Pocos días después de la sublevación policial que el ex presidente no repudió, realizó acusaciones gravísimas.

*Al igual que en los prolegómenos de los golpes a Irigoyen y Perón, la derecha nacional viene acusando al Gobierno de no respetar la Constitución, de tener un comportamiento autoritario y de violar las libertades individuales. En boca de lenguaraces como Fernando Iglesias, Alfredo Casero o los terraplanistas que se manifiestan en el Obelisco puede sonar risueño; en palabras del ex presidente Mauricio Macri tiene el tenor de un amenaza: la mejor excusa para voltear a un gobierno es hacerlo en nombre de las instituciones.

“Las autoridades al frente del Poder Ejecutivo Nacional vienen desplegando una serie de medidas que consisten en el ataque sistemático y permanente a nuestra Constitución. Para poder gobernar sin límites, violentan la Ley Fundamental de la Nación, que es la encargada de garantizar la protección de nuestros derechos básicos y libertades individuales frente a cualquier intento de abuso de poder por parte de las autoridades”, publicó Macri en La Nación, un diario que ya promovió demasiados golpes como para ser tildado de democrático.

En otro momento la nota de Macri podría haber sido tomada como una bravuconada irresponsable más de un hijo de ricos que llegó al gobierno para hacer negocios personales. Pero luego de la asonada policial, que a su vez fue precedida de la advertencia golpista de otro ex presidente y la vuelta de Elisa Carrió denunciando un auto golpe es para tomarla en serio.

“Se vulnera el equilibrio de los poderes del Estado para el pleno funcionamiento de la República, porque no se respetan los reglamentos de las cámaras del Congreso Nacional para debatir y sancionar las leyes”, sigue la diatriba macrista. Se refiere al papelón de los legisladores de Juntos por el Cambio, que en el pico de la pandemia quisieron volver a las sesiones presenciales y al no lograrlo decidieron judicializar una legislación que ayuda a los sectores más golpeados por el COVID-19.

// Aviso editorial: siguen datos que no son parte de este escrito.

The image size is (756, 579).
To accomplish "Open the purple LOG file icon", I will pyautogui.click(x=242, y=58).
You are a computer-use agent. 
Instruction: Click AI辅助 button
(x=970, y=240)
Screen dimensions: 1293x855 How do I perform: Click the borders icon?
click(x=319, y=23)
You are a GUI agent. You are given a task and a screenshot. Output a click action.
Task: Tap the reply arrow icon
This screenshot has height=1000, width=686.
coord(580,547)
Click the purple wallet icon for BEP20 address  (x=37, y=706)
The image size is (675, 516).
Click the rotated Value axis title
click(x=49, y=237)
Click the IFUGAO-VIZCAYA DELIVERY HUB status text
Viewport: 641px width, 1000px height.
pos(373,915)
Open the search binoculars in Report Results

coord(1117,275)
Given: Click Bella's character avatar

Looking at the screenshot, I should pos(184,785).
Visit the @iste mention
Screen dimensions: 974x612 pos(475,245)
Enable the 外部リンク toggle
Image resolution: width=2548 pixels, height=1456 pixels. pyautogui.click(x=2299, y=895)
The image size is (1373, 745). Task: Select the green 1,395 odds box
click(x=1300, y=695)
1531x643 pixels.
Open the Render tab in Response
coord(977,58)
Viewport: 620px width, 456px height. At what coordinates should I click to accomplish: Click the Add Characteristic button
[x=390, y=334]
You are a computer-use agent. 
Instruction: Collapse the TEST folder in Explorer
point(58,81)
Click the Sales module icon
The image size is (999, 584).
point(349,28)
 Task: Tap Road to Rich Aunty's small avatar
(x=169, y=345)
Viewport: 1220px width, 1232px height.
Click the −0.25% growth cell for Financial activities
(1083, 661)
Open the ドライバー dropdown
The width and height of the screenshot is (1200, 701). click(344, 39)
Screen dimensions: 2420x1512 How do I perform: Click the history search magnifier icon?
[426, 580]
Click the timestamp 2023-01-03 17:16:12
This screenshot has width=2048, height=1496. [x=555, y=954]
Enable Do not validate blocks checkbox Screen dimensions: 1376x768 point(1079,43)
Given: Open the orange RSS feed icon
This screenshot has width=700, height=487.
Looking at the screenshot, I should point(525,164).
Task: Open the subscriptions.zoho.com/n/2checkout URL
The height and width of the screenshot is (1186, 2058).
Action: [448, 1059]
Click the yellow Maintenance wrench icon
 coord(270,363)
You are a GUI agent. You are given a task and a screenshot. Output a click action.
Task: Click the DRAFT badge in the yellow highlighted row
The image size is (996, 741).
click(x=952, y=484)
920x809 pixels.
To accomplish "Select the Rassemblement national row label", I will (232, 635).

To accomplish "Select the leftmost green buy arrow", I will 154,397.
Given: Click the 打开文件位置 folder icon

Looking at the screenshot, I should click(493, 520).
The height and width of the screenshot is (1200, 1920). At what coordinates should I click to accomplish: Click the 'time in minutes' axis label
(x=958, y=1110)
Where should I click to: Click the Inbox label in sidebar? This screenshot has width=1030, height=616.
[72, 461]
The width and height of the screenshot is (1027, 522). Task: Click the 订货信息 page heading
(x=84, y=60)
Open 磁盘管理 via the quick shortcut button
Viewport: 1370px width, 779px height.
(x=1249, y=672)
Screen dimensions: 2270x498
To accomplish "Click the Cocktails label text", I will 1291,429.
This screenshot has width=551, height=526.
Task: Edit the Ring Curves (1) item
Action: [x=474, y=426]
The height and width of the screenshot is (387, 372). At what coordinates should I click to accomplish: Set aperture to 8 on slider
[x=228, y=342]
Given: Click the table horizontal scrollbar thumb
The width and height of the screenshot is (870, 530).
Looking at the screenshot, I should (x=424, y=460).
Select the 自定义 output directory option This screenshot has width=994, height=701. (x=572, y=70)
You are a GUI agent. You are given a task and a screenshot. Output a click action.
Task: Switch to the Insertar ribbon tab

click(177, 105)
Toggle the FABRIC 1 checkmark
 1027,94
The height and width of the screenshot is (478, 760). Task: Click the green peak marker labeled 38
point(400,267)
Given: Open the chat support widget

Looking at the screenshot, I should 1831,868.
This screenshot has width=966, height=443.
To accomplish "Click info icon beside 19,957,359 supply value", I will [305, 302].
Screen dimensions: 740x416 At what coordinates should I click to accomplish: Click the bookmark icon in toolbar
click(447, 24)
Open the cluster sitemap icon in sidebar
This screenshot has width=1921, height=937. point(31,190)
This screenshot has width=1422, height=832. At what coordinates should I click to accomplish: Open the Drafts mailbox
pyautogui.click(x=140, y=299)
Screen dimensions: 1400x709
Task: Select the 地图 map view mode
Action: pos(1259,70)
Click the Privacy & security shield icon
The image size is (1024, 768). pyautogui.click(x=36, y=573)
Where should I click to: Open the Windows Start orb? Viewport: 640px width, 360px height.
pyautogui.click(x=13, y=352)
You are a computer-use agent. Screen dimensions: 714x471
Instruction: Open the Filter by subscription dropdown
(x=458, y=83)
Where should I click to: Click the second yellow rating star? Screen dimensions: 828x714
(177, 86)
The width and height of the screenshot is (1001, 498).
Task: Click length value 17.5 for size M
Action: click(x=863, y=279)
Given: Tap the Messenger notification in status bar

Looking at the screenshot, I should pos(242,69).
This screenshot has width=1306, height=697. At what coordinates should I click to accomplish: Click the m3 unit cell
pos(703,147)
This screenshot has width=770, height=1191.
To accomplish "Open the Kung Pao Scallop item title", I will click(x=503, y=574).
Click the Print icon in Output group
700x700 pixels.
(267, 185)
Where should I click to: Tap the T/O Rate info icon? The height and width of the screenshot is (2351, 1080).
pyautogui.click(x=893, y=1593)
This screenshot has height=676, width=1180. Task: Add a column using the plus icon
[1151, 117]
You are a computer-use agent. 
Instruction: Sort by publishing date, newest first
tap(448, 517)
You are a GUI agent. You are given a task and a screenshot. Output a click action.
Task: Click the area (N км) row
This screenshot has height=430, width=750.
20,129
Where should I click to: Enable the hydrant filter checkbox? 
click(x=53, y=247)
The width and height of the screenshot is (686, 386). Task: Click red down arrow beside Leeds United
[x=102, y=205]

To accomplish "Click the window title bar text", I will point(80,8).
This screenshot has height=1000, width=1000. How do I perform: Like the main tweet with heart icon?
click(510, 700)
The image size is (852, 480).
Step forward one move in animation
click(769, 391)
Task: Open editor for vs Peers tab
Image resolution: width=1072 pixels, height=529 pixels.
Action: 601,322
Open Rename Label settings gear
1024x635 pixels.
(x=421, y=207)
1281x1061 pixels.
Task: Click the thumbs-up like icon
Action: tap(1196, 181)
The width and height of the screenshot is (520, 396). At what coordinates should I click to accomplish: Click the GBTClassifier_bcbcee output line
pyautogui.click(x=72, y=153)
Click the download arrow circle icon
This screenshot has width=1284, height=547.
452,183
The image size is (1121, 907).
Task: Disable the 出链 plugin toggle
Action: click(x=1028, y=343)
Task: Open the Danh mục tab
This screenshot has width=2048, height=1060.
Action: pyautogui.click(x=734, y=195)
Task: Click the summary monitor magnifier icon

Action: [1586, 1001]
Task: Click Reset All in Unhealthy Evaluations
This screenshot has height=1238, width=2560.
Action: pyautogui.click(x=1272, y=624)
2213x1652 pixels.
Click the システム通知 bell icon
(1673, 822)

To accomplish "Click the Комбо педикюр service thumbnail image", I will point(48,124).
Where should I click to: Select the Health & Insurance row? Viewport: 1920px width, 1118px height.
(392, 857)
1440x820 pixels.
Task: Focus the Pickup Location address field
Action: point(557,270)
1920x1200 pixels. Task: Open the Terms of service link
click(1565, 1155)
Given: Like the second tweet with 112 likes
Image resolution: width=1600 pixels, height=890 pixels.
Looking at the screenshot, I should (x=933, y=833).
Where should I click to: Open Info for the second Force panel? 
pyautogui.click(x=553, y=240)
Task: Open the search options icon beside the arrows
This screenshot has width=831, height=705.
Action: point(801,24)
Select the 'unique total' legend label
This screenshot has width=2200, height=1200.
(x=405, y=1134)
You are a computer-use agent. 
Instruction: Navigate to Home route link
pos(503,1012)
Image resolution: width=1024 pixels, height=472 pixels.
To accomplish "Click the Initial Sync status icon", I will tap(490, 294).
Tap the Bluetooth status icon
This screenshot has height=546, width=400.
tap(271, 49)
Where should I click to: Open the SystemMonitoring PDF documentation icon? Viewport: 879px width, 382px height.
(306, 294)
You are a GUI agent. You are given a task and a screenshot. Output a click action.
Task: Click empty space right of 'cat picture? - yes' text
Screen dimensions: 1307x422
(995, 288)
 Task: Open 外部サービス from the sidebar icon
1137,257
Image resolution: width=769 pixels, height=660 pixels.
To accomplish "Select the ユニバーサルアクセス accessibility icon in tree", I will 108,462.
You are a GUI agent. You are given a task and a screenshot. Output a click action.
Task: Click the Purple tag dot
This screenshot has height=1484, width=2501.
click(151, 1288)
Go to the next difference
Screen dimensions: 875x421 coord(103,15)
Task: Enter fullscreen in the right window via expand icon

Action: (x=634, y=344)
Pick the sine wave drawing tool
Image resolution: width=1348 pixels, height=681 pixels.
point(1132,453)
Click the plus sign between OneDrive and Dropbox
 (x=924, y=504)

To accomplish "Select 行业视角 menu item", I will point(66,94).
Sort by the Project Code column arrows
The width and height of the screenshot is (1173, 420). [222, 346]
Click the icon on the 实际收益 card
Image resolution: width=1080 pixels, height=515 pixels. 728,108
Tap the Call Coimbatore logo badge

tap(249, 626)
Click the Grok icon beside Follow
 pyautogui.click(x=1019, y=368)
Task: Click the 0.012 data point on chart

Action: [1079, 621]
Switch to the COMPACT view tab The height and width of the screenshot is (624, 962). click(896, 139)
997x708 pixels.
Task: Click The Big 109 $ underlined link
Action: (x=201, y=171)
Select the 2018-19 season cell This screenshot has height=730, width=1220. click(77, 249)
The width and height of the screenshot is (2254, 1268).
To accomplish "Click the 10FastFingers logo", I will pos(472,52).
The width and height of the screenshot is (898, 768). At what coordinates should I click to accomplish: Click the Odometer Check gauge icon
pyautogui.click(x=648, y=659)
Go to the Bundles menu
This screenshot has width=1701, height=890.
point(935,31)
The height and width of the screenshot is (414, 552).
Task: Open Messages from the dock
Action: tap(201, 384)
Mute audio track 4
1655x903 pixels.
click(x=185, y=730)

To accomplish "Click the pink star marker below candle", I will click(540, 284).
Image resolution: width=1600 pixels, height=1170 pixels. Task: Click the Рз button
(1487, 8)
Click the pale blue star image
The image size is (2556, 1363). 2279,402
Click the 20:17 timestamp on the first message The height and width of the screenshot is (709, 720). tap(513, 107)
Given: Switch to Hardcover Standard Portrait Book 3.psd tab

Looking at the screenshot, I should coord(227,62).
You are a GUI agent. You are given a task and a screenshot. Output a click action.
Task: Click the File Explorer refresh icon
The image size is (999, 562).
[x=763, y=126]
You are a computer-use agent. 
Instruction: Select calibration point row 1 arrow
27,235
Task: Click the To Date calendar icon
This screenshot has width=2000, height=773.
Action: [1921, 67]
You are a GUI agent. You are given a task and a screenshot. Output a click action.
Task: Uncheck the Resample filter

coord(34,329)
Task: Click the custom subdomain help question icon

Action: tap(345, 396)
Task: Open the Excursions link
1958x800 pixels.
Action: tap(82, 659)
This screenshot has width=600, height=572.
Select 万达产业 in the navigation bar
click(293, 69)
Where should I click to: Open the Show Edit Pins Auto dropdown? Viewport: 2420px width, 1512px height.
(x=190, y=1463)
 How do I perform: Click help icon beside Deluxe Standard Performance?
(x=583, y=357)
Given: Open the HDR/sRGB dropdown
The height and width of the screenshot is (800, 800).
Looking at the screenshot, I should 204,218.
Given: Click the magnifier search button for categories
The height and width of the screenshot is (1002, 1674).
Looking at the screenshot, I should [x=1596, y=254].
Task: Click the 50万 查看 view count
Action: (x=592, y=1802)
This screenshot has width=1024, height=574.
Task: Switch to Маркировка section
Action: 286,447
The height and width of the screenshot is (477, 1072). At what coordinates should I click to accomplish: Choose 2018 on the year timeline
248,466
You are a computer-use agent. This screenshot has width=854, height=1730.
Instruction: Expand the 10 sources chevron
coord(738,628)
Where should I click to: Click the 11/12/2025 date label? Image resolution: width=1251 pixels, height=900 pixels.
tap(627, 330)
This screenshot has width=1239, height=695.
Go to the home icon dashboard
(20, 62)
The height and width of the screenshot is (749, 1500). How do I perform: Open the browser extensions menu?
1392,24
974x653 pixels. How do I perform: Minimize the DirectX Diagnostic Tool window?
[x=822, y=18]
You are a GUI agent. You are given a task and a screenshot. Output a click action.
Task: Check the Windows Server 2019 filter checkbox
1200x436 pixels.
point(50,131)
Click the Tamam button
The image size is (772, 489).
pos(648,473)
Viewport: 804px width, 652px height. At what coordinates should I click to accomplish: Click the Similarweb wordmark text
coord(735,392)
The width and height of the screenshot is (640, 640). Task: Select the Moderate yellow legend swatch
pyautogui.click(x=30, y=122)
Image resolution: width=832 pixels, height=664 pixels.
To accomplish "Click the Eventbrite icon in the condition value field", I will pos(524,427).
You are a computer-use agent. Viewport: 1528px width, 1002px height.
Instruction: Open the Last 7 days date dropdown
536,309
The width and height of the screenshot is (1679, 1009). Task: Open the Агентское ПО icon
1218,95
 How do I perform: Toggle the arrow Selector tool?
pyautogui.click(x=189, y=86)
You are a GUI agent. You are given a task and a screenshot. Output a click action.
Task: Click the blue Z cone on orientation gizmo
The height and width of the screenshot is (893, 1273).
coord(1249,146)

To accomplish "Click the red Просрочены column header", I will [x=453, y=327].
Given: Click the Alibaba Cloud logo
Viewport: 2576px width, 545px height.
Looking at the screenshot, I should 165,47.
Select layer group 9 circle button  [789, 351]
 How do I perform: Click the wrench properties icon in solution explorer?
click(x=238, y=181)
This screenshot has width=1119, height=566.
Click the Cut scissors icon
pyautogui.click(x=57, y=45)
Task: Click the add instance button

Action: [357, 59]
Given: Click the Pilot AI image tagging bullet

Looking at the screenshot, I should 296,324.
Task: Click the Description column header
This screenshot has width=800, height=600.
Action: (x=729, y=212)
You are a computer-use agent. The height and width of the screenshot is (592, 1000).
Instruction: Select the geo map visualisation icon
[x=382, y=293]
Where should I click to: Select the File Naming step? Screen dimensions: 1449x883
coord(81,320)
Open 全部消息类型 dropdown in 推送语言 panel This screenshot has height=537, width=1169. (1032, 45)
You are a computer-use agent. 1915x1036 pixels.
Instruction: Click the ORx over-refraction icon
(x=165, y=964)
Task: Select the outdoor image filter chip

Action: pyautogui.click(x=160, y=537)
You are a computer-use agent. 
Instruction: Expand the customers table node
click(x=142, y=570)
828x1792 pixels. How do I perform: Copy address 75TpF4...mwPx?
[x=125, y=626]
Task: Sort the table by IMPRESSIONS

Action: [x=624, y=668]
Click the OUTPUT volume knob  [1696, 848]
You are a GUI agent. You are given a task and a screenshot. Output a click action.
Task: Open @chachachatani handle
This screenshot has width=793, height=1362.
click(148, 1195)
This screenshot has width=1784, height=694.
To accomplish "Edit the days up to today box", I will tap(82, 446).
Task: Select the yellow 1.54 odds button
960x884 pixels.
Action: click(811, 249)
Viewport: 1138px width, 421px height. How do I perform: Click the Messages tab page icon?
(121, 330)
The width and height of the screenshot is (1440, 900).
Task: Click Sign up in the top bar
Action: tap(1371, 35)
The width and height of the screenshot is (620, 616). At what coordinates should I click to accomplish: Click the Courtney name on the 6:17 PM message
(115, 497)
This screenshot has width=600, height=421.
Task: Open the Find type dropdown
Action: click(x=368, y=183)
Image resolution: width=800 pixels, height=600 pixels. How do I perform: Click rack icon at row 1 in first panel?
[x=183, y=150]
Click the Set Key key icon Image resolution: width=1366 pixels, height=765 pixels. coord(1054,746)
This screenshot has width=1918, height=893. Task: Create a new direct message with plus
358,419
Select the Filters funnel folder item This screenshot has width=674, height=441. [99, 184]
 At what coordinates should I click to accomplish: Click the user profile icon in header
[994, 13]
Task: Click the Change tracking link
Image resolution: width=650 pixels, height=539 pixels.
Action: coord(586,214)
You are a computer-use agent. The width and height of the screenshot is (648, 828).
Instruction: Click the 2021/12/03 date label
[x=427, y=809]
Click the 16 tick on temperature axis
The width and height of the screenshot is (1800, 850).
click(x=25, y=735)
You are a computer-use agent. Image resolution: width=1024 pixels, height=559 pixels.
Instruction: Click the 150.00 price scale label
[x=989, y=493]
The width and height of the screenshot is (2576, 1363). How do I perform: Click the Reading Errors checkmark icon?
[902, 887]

Luego de censurar a cientos de periodistas y encarcelar a dueños de medios Macri se atreve a acusar a Alberto Fernández de atentar contra la libertad de prensa en un momento en que los medios agreden al presidente a diario con absoluta libertad. “Cede el respeto a nuestras libertades individuales para que el debate y las opiniones no encuentren condicionamientos ni censura, porque la libertad de expresión es una institución democrática peligrosa para un gobierno personalista”, publicó el caradura.

Sobre el final Macri festeja las manifestaciones de protesta e invita a multiplicarlas. “Se utilizan las restricciones sanitarias para impedir la libre circulación de los personas. Ciudadanos movilizados y atentos que han ganado las calles. Autoconvocada y vigorosa se hace oír como en las grandes gestas. Nadie debería sorprenderse cuando el pueblo rechaza decididamente una y otra vez los decretos de necesidad y urgencia y las medidas abusivas de un poder inoperante frente a la compleja y delicada realidad que se vive en nuestro país”.

Al final viene la amenaza: “Es luz o es oscuridad”, escribe.

Para terminar advirtiendo que cuenten con él: “El insistente y vertiginoso accionar del «vamos por todo», extravía el rumbo de la Nación: hay que ir por el camino que la Constitución manda. Y para defender la Constitución ninguno de nosotros va a dejar de estar, hoy y siempre. Estamos a tiempo. Para defender el presente y para ganar el futuro”.

En una región en la que ya fueron destituidos Manuel Zelaya, en Honduras; Dilma Russeff, en Brasil; Fernado Lugo en Paraguay y Evo Morales, en Bolivia; en la que fue encarcelado antes de las elecciones Lula y acaban de inhabilitar a Rafael Correa y Evo Morales hay que dejar de pensar que la democracia argentina es invulnerable.

El pueblo argentino no tolera golpes. Pero para eso se creó el Lawfare: hoy los formatos destituyentes son más sutiles, se envuelven en acusaciones sistemáticas sobre quien gobierna, se crea un clima de odio y agresividad creciente y se terminan los gobiernos con algún artilugio legal. El acoso del que es objeto el gobierno va ganando en intensidad y el levantamiento policial de esta semana, aunque tal vez no fue pensado como golpista, sirvió para demostrar que el poder económico no se pronunció en su contra, la oposición lo hizo cuando casi había finalizado y los medios acompañaron con comentarios elogiosos a los levantiscos. Quizá la democracia nacional no sea tan infranqueable como creímos. La carta de Macri es un eslabón más en una cadena de acciones destituyentes que amenaza la paz.